• [Descrição da tarefa]:
Conte as linhas dos dados abaixo que contêm a palavra "Where" e responda apenas com esse número.

• [Dados fornecidos]:
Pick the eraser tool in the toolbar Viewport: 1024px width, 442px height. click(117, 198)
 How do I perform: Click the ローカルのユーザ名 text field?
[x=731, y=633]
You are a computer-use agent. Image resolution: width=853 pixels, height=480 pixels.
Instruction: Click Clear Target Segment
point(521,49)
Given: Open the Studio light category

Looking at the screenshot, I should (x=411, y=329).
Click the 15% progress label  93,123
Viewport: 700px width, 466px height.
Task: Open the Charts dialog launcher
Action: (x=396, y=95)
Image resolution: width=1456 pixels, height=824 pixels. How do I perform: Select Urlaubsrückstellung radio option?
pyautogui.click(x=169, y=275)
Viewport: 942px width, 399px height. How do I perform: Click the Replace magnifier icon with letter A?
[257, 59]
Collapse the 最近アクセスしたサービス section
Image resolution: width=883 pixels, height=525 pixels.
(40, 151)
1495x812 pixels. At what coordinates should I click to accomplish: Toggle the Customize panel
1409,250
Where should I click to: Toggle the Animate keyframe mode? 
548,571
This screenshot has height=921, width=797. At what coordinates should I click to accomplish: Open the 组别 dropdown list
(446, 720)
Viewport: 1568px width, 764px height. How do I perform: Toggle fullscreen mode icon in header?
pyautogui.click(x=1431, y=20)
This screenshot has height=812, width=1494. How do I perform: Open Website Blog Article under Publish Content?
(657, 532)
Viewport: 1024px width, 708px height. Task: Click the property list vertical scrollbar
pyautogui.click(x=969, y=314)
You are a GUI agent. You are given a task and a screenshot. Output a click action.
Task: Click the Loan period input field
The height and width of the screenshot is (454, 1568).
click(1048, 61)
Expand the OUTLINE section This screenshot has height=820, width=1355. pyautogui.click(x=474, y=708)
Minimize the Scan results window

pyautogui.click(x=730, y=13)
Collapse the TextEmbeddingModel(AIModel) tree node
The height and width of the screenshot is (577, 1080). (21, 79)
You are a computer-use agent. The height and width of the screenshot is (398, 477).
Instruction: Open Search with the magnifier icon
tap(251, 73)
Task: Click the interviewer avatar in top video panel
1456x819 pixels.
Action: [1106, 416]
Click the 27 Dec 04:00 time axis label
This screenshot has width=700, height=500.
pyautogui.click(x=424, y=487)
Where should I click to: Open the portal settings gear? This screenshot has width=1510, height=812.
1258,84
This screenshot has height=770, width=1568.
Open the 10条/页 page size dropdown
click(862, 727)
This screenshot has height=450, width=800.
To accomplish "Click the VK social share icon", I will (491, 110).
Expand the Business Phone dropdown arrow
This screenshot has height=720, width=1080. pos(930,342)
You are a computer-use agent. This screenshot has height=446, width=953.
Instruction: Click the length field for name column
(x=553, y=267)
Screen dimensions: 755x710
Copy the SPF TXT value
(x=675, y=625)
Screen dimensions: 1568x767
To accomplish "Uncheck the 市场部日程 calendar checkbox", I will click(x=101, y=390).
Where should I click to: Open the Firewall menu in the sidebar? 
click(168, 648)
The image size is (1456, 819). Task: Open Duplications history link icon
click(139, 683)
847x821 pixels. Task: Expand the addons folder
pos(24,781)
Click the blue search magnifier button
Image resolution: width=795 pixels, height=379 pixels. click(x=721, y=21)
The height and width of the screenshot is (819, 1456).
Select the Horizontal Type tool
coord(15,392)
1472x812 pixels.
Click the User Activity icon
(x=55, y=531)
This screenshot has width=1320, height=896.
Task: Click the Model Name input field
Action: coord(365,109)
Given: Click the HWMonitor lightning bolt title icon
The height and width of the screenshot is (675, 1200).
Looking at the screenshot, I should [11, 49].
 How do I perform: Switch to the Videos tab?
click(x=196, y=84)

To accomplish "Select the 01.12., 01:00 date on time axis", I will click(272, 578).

• [Resposta à tarefa]:
3